Un copione riproposto quest’anno, dopo il ripescaggio, con l’età media del gruppo ancora più bassa e il paracadute di una sostanziale assenza di retrocessioni. Il discorso tecnico resta opinabile. Chi lo propone, sostiene di aver indirizzato i ragazzi su un percorso di crescita facendoli cimentare in un campionato senior. A costo di perdere ogni partita e tornare sempre a casa con il mal di testa. In tanti, tra gli addetti ai lavori ritengono invece devastante sottoporre i giovani atleti a un continuo Davide contro Golia, che li vede soccombere fisicamente, tatticamente e moralmente.

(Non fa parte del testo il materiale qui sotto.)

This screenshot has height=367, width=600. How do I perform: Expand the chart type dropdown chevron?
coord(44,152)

Senza dimenticare un particolare: i migliori prodotti del settore giovanile potentino continuano a fare di tutto per andarsene a giocare altrove, evidentemente non attirati dalla ribalta offerta dalla Timberwolves. Resta un dubbio di fondo: perché questa ostinazione nel voler partecipare, in maniera del tutto inadeguata, ai campionati nazionali?

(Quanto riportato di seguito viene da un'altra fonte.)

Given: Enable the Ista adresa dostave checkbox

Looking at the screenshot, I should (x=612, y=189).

Diamo un’interpretazione. Fino alla scorsa stagione il programma triennale per lo sport 2011/2013 della Regione Basilicata, alimentato da fondi europei, ha rappresentato un attrattore fondamentale. Sono state infatti sostenute con significativi contributi economici le società che andavano ad affrontare nelle rispettive competizioni avversari di almeno altre due regioni (requisito formale per definire “nazionale” un campionato). Meccanismo che di recente ha legittimato, inutile negarlo, partecipazioni decoubertiane – zero vittorie, spese ridotte all’essenziale – di squadre lucane in impegnativi campionati di basket e pallavolo. Tutto chiaro?

Dopo aver di recente legittimamente fissato un contributo per le uniche società professionistiche regionali, Matera e Melfi nel campionato di calcio di Lega Pro, la Regione sta elaborando una nuova legge sullo sport destinata al macro-universo dei dilettanti. Diverse le sollecitazioni a cui rispondere, con il contributo costruttivo offerto da un gruppo di studio del Coni regionale di Basilicata. Sarebbe importante correggere due anomalie di fondo del vecchio sistema.

1) Servirebbe una diversa modalità di erogazione dei contributi tra sport di squadra e sport individuali. Questi ultimi – altrettanto da sostenere nelle tante eccellenze presenti sul territorio – viaggiano su standard di bilancio non paragonabili rispetto a calcio, basket, volley e hockey ai massimi livelli.

2) All’interno degli sport di squadra, non è possibile determinare le fasce di contributi sul solo criterio dei chilometri percorsi nelle trasferte, senza tener conto in alcuno modo della categoria di appartenenza e del piazzamento in classifica.

Nell’ottica di una più virtuosa distribuzione delle risorse, si andrebbero così a tutelare le società che sostengono effettivi sacrifici portando in giro degnamente per l’Italia il nome della Basilicata e valorizzandone l’immagine. Molto spesso con buoni risultati.

Evitando così di utilizzare i ragazzini per fare cassa, perché con i soldi pubblici non si scherza. E con i giovani nemmeno.